Yves-Thibault de SILGUY
Membre de la Commission responsable des affaires économiques,
monétaires et financières
L'euro, le dollar, la volatilité des taux de
change
et
le
partage
des
responsabilités dans la conjoncture
Bourse de Paris – Colloque du sénateur Marini
Paris, le 27 mai 1999
Monsieur le Sénateur,
Mesdames et Messieurs,
Permettez-moi tout d’abord d’adresser mes chaleureux remerciements à Philippe
Marini pour m’avoir donné l’opportunité de participer à ce Colloque. Le thème
choisi, la sécurité économique et financière de l’Europe, est difficile mais très
important. Le contexte de la mondialisation de l’économie lui donne une actualité
toute particulière, Le sujet est vaste et je ne pourrai évidemment pas en couvrir tous
les aspects dans le temps qui m’est imparti. Je concentrerai donc mes propos sur
les aspects monétaires de cette question et plus précisément sur la contribution de
l’euro à la stabilité des changes. C’est, en effet, un élément central du débat et qui
détermine le partage futur des responsabilités des Etats dans le soutien de la
conjoncture mondiale.
La naissance de l’euro change la donne monétaire mondiale. C’est une évidence.

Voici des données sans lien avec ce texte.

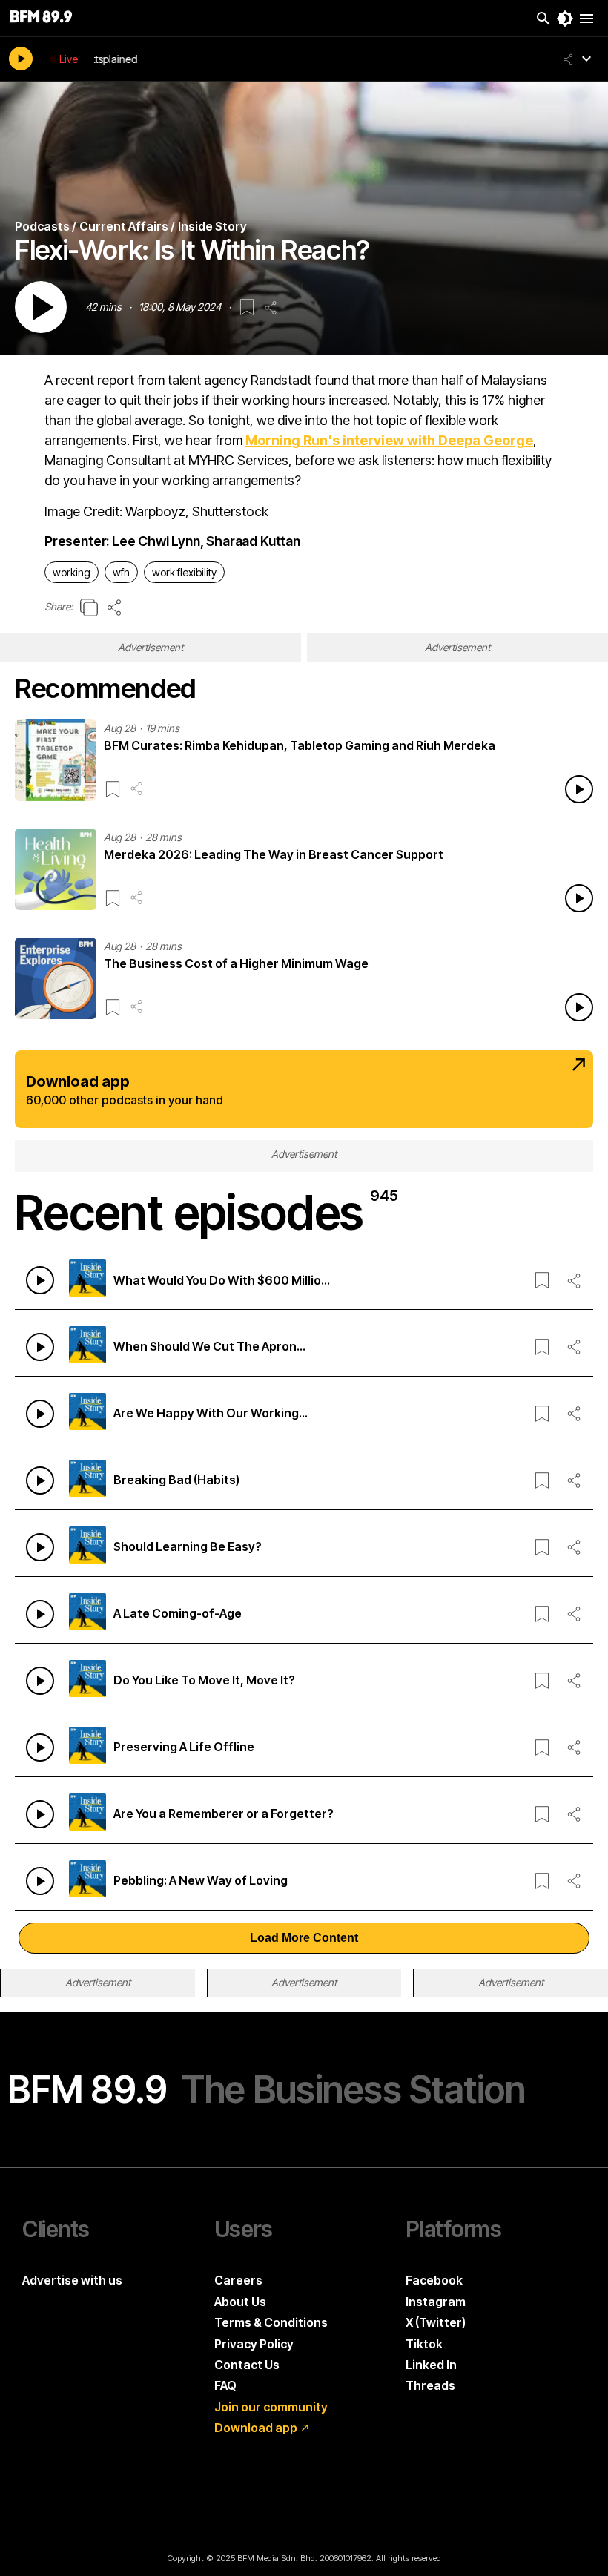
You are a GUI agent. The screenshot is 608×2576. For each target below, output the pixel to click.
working (71, 572)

La première puissance commerciale de la planète s’est dotée d’une monnaie ; il
s’agit d’une tentative majeure de réponse à un problème de volatilité des taux de
change que connaît le monde depuis près de trente ans, depuis l’effondrement du
système de Bretton Woods. Et, à en juger par l’accueil très positif réservé par les
marchés, l’euro est, d’ores et déjà, une grande monnaie internationale à côté du
dollar. Alors se pose maintenant la question : comment transformer l’essai ?
Comment faire de l’euro un facteur de stabilisation du système monétaire
international ?
1. L’euro, élément de réponse au problème de la volatilité des taux de change,
2. l’euro, grande monnaie internationale,
3. l’euro, facteur de stabilisation du système monétaire international.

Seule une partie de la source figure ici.